The findings of this study align with the objectives and support the use of r-PPG and thermal imaging in hidden mental state detection based on only facial skin color and temperature changes. More specifically, the results of this study can be summarized in the following aspects:

First, this study evaluated the efficacy of the multimodal approach that integrates both either r-PPG and thermal imaging to enhance prediction performance for hidden mental state changes. The accuracy of using r-PPG alone to predict mental states stood at 0.77 (SVM) for cognitive stress and 0.61 (SVM) for moral elevation. Using thermal imaging alone to predict cognitive stress and moral elevation yielded accuracies of 0.79 (RF) and 0.78 (RF), respectively. Remarkably, the early fusion approach elevated these predictive accuracies to 0.87 (RF) for cognitive stress and 0.83 (RF) for moral elevation. These results echoed the results of Cho, Julier & Bianchi-Berthouze (2019), which indicated predictive accuracies for cognitive stress at 68.53% with contact PPG alone, 58.82% using only thermal imaging, and 78.33% when combining both modalities.
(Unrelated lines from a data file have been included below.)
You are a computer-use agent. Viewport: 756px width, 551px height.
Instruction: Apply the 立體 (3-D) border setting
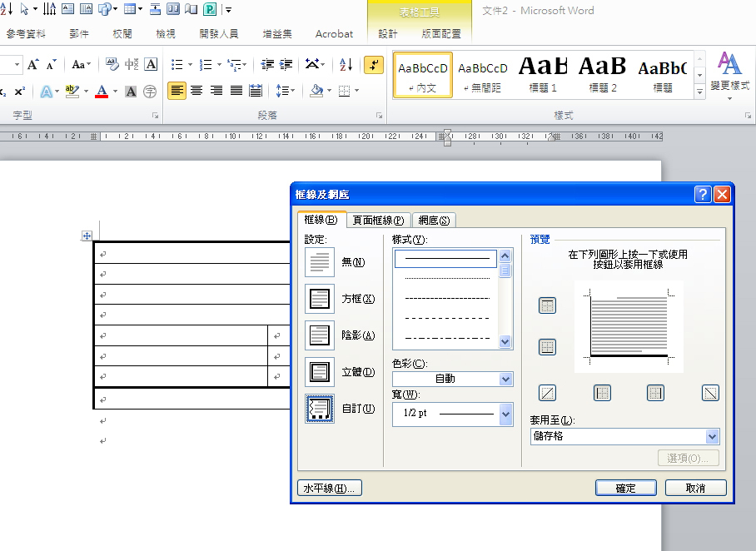(320, 372)
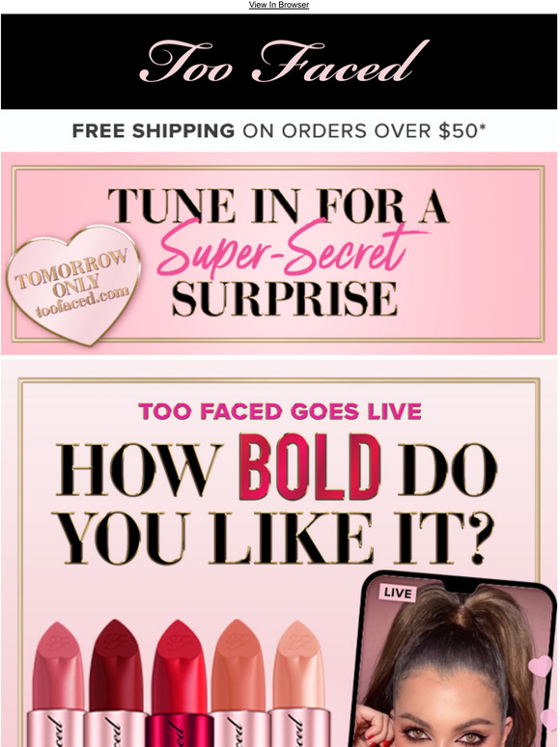This screenshot has width=560, height=747.
Task: Open the View In Browser link
Action: tap(279, 5)
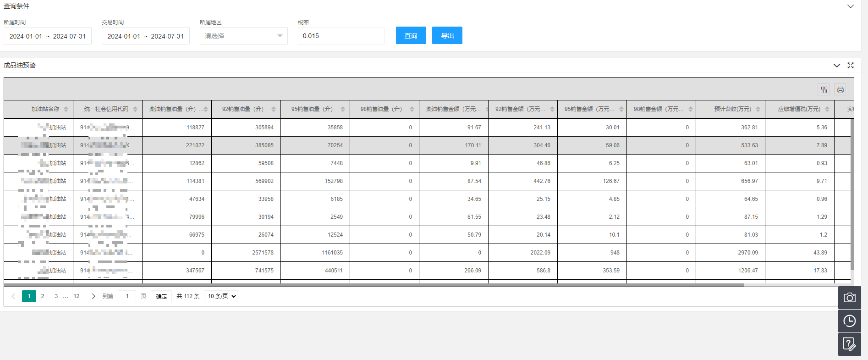Sort by 预计营收(万元) column sort arrows

[758, 109]
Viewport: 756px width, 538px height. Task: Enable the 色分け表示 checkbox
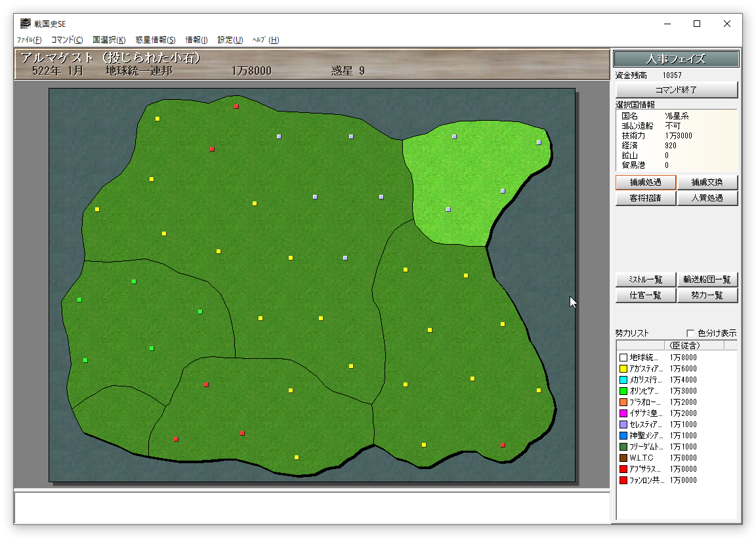pyautogui.click(x=690, y=333)
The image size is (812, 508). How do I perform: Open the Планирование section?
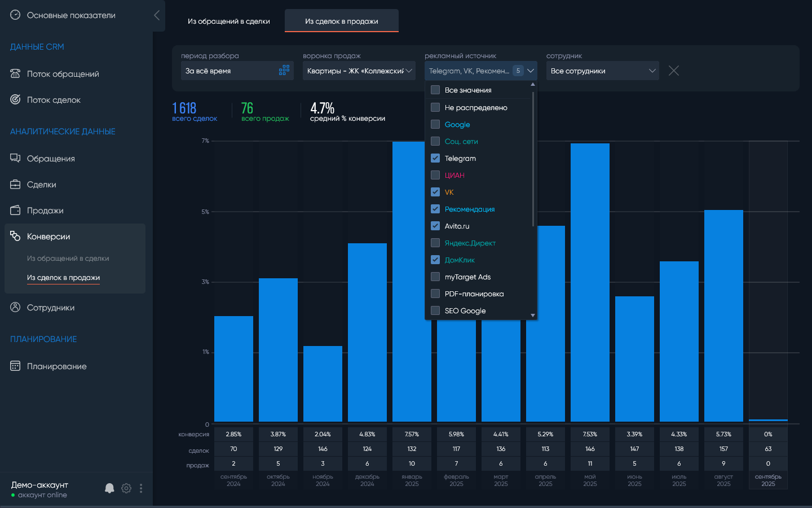pyautogui.click(x=56, y=366)
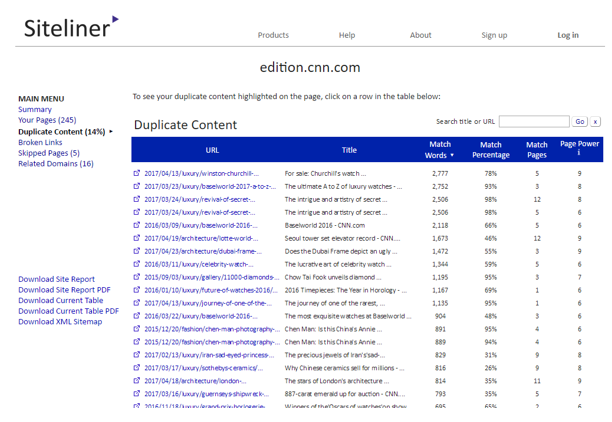Image resolution: width=612 pixels, height=422 pixels.
Task: Open external link icon for winston-churchill row
Action: tap(137, 173)
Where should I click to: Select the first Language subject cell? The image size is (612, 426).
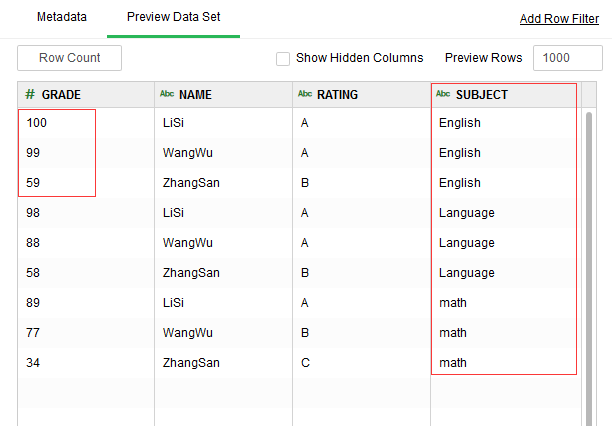[466, 213]
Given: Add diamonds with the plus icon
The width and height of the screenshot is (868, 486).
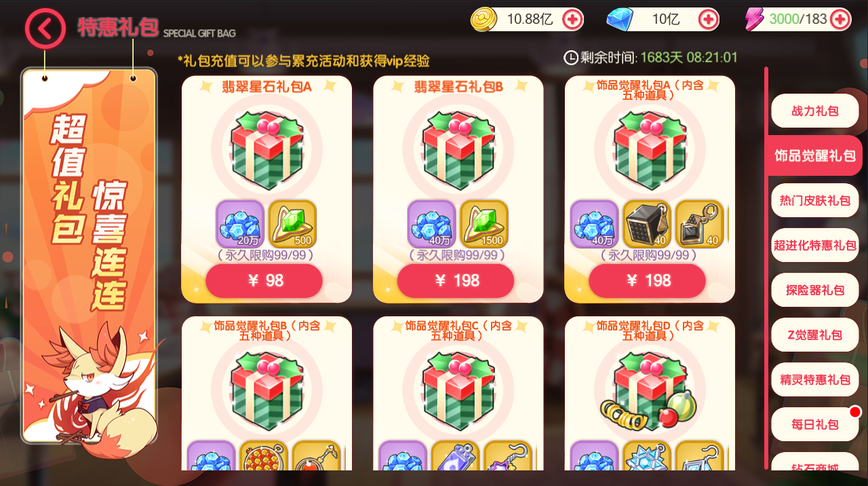Looking at the screenshot, I should [x=709, y=19].
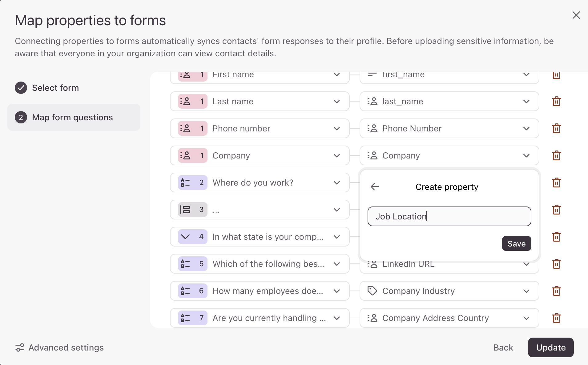Delete the 'Where do you work?' mapping
The image size is (588, 365).
coord(556,183)
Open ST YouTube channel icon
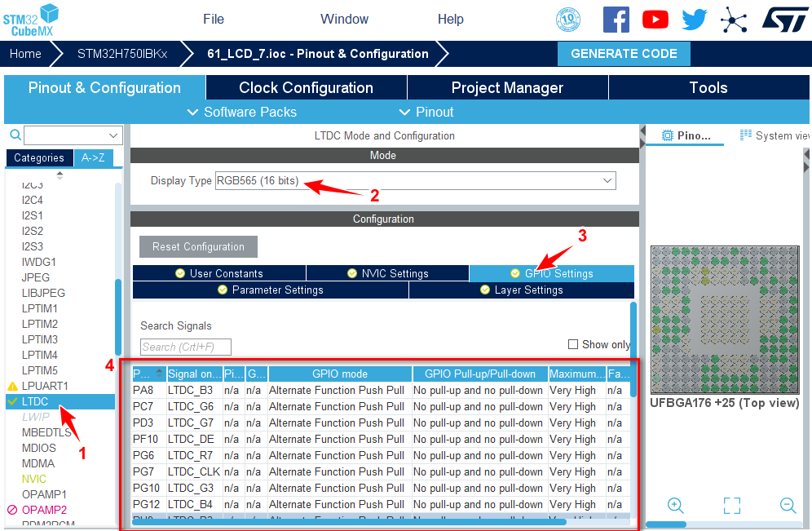812x531 pixels. tap(655, 20)
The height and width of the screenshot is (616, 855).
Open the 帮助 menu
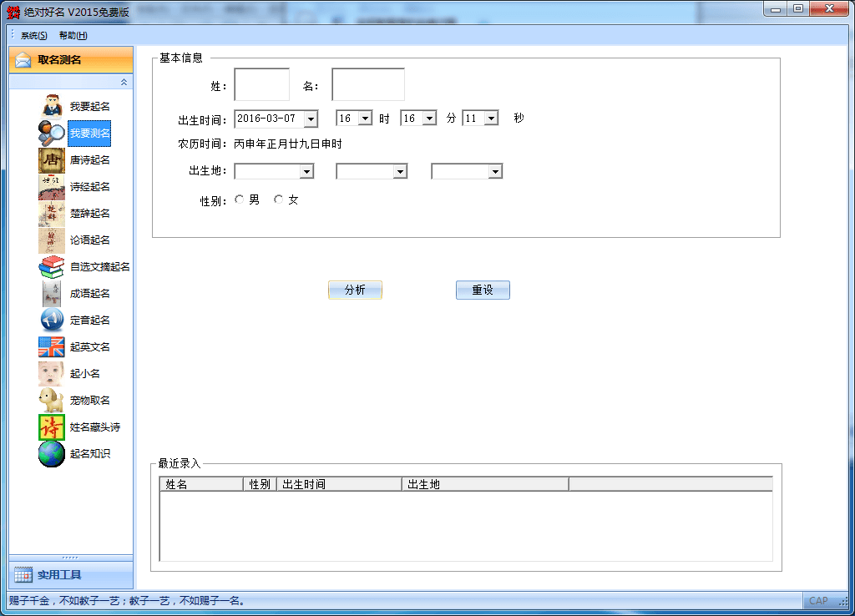(x=73, y=35)
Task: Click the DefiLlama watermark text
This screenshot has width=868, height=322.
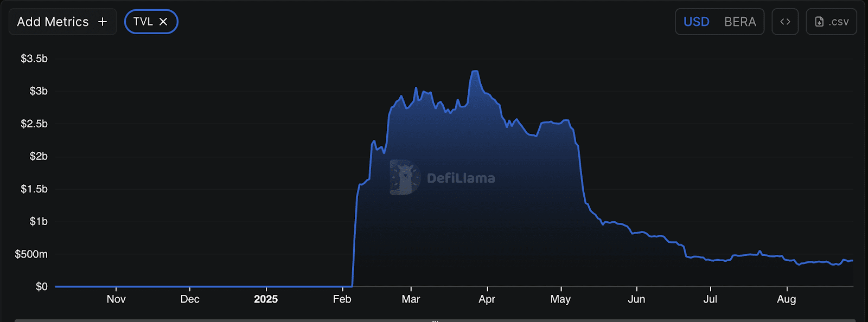Action: 461,178
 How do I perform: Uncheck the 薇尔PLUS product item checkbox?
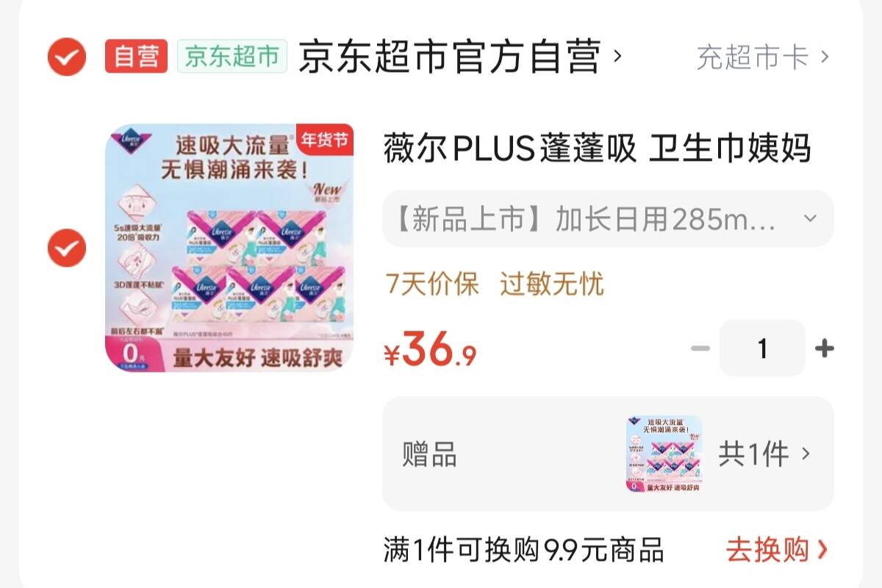(67, 248)
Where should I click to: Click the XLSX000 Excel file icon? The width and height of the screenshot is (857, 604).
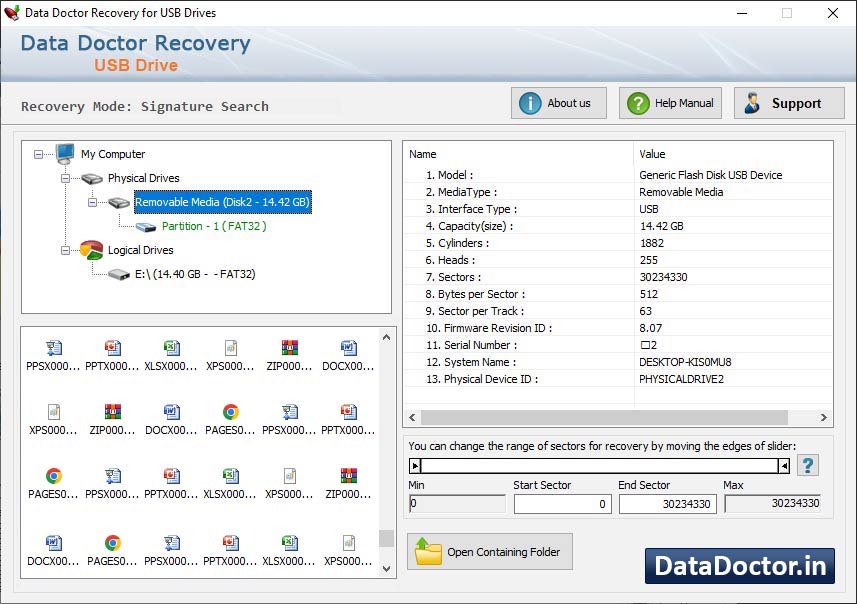pos(170,350)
Furthermore, compared to late fusion strategies, the findings of this study were consistent with findings from several preceding studies (Gadzicki, Khamsehashari & Zetzsche, 2020; Gunes & Piccardi, 2005) and demonstrated the superior performance of the early fusion method.

It is noteworthy that SVM and RF models are often used in the same study; however, it is difficult to explain why one model sometimes outperforms the other (Statnikov, Wang & Aliferis, 2008). Fernández-Delgado et al. (2014) reviewed 179 classifiers across 17 categories, concluding that RF was the top performer in their extensive dataset analysis. Contrarily, studies by Ogutu, Piepho & Schulz-Streeck (2011) and Wainberg, Alipanahi & Frey (2016) observed superior performances from SVM. Boateng, Otoo & Abaye (2020) argued that RF performs better when data is scarce, while Grinsztajn, Oyallon & Varoquaux (2022) found that tree-like models seem to be more robust to uninformative and non-smoothing features. The debate is further complicated by the complexity of parameter optimization; RF’s performance is highly sensitive to parameter selection, as found by Statnikov, Wang & Aliferis (2008), whereas SVM is less sensitive.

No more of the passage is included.